Is Iraq turning into a Drug-Producing Country?

By Wassim Bassem for Al Monitor. Any opinions expressed here are those of the author and do not necessarily reflect the views of Iraq Business News. 

A Nov. 23 report by specialized judges revealed the establishment of plants to produce Krystal — the local name of crystal methamphetamine or crystal meth. The findings suggest that Iraq is changing from a corridor for drugs between neighboring countries into a producer of narcotics, taking advantage of poor regulatory procedures on the porous border.

This explains the increased arrests of drug dealers and users, most recently on Dec. 20, when the Ministry of Interior announced the arrest of a group of six people who were trafficking narcotics in a horse stable in the Abu Ghraib area, west of Baghdad.

A source in the national security apparatus confirmed Nov. 19 the presence of plants used to produce drugs, such as crystal meth, in Basra and Maysan provinces in the south.
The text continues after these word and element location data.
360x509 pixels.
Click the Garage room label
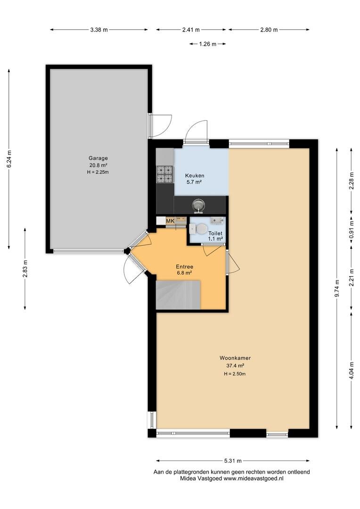coord(98,158)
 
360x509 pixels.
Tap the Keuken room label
coord(195,176)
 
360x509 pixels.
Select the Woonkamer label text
coord(235,358)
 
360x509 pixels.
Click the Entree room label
coord(184,267)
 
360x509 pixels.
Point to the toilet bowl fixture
coord(199,229)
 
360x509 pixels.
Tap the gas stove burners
coord(164,174)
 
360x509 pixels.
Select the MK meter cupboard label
coord(170,221)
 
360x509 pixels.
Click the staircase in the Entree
coord(178,295)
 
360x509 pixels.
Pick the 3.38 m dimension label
coord(98,30)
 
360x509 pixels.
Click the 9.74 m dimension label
coord(337,288)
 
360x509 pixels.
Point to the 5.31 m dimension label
coord(233,460)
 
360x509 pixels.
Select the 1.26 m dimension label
coord(207,44)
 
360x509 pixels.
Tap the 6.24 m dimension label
coord(9,159)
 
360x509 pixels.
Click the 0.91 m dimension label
coord(351,230)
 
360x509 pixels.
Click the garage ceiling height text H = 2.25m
coord(98,172)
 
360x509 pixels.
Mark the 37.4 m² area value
coord(235,366)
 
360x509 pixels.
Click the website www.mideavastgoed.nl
coord(254,478)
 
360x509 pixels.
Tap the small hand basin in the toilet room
coord(217,221)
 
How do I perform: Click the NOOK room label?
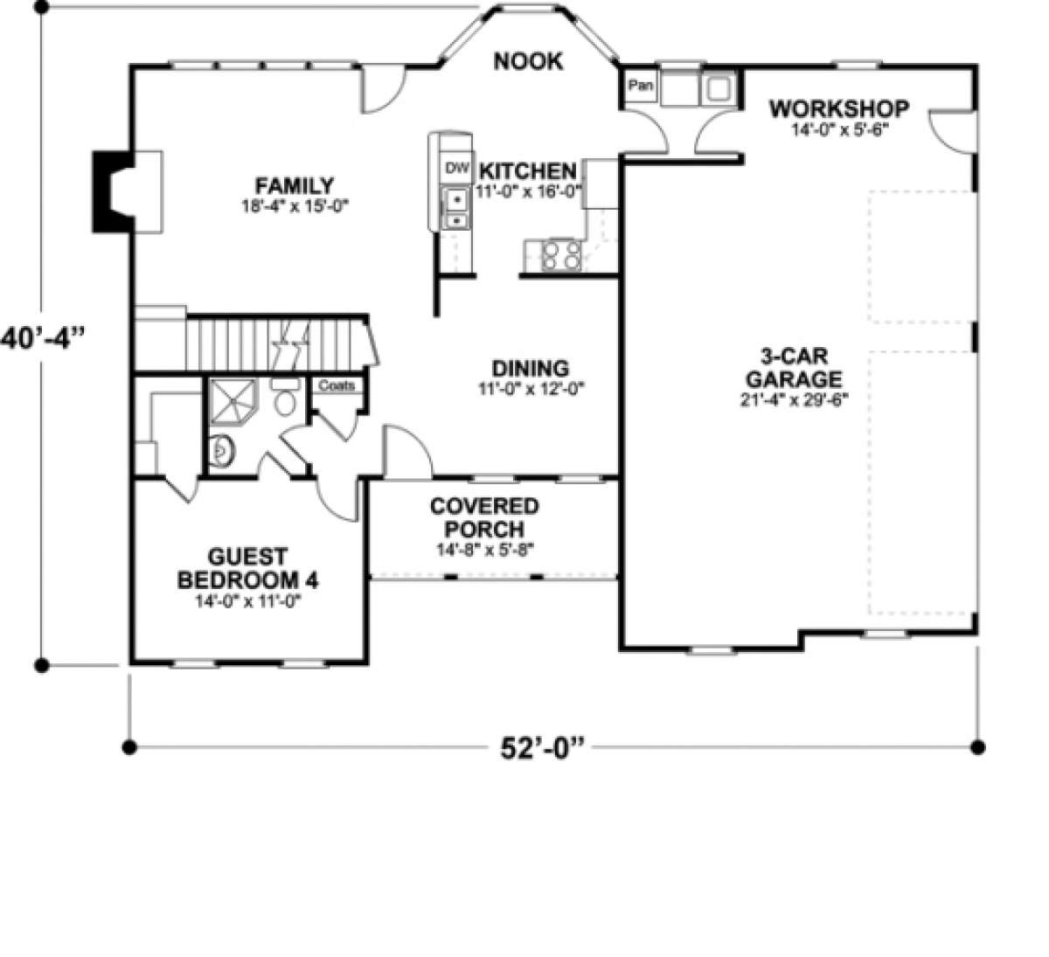click(x=528, y=61)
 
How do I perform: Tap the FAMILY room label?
click(x=294, y=186)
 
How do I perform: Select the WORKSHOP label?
click(x=838, y=109)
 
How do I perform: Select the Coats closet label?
click(x=336, y=385)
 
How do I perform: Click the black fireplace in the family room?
click(x=109, y=191)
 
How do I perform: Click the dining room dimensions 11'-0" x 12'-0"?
click(x=530, y=389)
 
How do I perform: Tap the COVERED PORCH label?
click(x=484, y=518)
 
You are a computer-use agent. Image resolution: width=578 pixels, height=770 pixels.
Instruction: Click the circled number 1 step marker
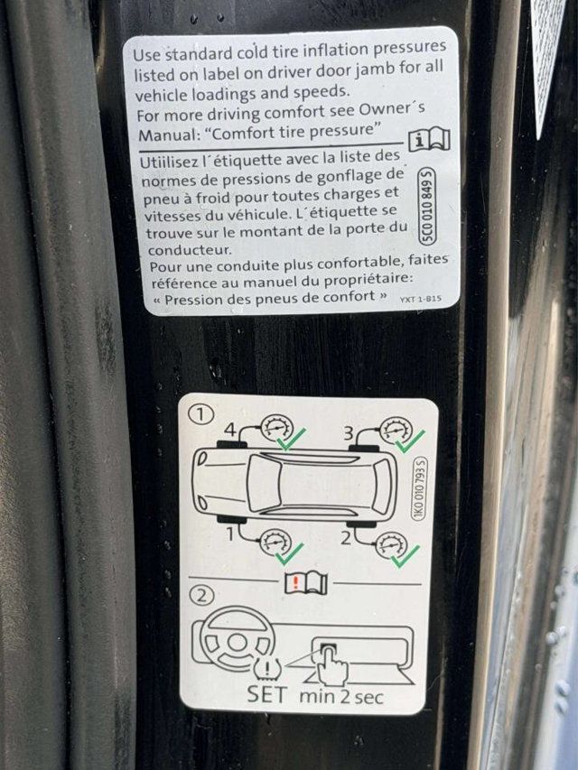coord(200,415)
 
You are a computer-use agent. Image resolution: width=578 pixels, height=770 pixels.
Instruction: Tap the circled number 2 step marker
coord(201,596)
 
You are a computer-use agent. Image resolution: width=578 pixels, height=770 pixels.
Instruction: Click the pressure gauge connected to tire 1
coord(275,542)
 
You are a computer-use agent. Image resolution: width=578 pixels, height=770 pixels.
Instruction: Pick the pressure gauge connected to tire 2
coord(391,544)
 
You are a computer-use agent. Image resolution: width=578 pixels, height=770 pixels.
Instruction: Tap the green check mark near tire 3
coord(410,441)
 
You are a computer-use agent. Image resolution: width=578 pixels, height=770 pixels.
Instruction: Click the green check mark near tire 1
coord(290,554)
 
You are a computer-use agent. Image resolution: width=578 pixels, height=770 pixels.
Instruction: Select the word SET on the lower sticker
coord(266,695)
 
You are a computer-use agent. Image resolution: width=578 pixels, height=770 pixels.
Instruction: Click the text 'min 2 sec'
coord(341,697)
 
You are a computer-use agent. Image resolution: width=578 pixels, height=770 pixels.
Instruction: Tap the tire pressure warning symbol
coord(267,667)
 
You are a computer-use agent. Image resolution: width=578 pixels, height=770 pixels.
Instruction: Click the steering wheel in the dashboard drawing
coord(237,639)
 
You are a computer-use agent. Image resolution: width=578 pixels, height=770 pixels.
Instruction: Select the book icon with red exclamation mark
coord(306,583)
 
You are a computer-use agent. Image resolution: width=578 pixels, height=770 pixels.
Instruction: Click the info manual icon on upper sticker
coord(429,141)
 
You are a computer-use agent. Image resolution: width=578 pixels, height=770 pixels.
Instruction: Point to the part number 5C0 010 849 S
coord(427,205)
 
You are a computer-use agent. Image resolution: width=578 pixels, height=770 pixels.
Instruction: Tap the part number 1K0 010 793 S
coord(419,487)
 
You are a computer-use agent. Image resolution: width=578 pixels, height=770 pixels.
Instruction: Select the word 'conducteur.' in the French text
coord(190,250)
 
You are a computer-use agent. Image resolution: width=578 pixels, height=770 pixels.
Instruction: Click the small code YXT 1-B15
coord(420,299)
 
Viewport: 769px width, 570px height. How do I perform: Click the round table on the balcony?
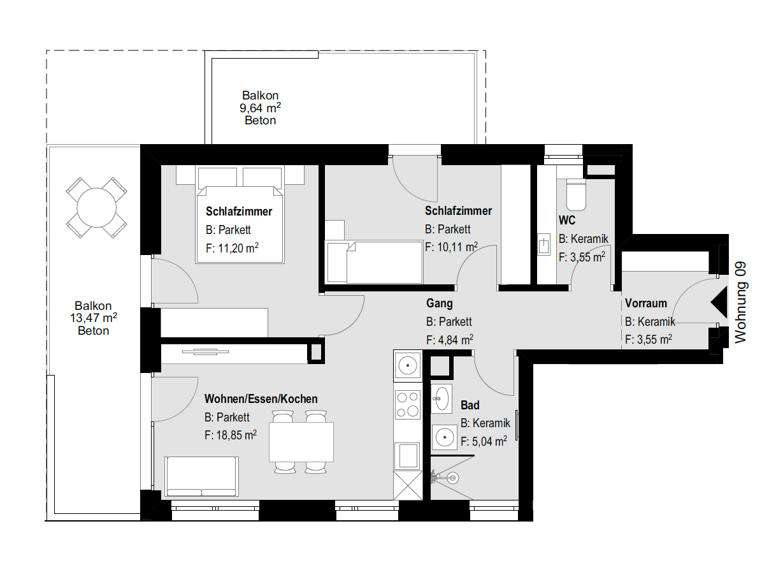coord(96,208)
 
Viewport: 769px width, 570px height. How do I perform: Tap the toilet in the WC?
coord(576,194)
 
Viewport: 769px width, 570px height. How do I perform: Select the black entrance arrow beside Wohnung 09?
coord(719,302)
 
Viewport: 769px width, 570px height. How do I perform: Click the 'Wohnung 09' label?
coord(740,302)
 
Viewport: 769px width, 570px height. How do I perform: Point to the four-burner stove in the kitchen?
coord(408,404)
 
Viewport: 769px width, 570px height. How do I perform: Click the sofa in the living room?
coord(201,476)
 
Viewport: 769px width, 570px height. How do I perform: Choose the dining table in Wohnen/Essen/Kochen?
coord(301,442)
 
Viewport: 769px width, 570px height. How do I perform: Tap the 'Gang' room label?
coord(439,303)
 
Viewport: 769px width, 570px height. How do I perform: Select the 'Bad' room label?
coord(470,405)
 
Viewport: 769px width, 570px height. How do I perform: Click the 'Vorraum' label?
coord(645,303)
The people running the plants mix narcotic chemicals that are smuggled from abroad with other materials. The source said that this has turned Iraq into a producing country of narcotics.

Faeq al-Sheikh Ali, a member of parliament, said Oct. 25 that “cannabis is cultivated in opium farms in south Iraq under the patronage of political parties and influential armed groups,” which gave the phenomenon a political dimension, causing much controversy about political parties using drug profits for political money.

Ali’s statements prompted Iraqi parliament's Agricultural Committee to declare Dec. 12 that it will “investigate the information about the cultivation of some crops used for the manufacture of drugs, especially opium in the south of Iraq.”

In an interview with Al-Monitor, Ali al-Badri, a member of parliament on the Agricultural Committee, denied claims about opium cultivation in southern Iraq at the hands of political parties and groups. “These reports are not accurate. The cultivation of such narcotics requires production means and lands for cultivation. The presence of some individual cases does not mean Iraq is now producing drugs,” he said.